__Short task__. Please recast the material between the lines containing "Where should I" and "click(527, 19)", inclusive, as a Markdown table with the columns Row and Line, skipping any blank lines.

__Records for the task__.
• • • • •
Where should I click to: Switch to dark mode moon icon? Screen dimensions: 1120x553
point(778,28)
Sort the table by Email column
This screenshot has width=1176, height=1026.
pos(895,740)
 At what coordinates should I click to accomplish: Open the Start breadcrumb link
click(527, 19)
• • • • •
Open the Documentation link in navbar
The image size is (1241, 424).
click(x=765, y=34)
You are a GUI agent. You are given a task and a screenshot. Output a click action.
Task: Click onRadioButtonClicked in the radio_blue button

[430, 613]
• • • • •
__Finished exercise__.
| Row | Line |
|---|---|
| 1 | Where should I click to: Switch to dark mode moon icon? Screen dimensions: 1120x553 |
| 2 | point(778,28) |
| 3 | Sort the table by Email column |
| 4 | This screenshot has width=1176, height=1026. |
| 5 | pos(895,740) |
| 6 |  At what coordinates should I click to accomplish: Open the Start breadcrumb link |
| 7 | click(527, 19) |